▸ **Data records**:
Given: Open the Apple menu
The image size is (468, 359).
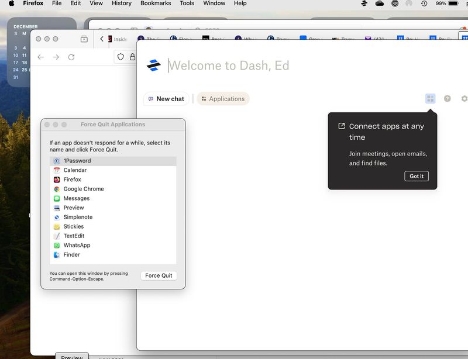Looking at the screenshot, I should pos(11,4).
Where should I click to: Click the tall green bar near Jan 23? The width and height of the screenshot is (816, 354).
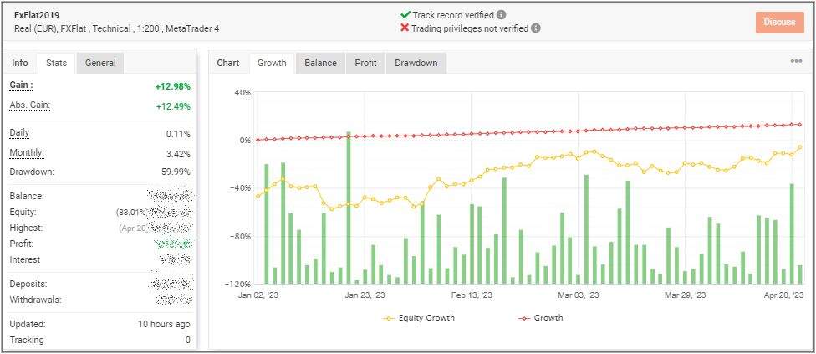348,208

▸ **Exercise**: Although the entries contain pictures, reproduce only the rest, exactly as written.

▸ **The answer**:
Given: Open the Apple menu
The image size is (468, 359).
Looking at the screenshot, I should pos(11,4).
Where should I click to: Click the tall green bar near Jan 23? The width and height of the screenshot is (816, 354).
348,208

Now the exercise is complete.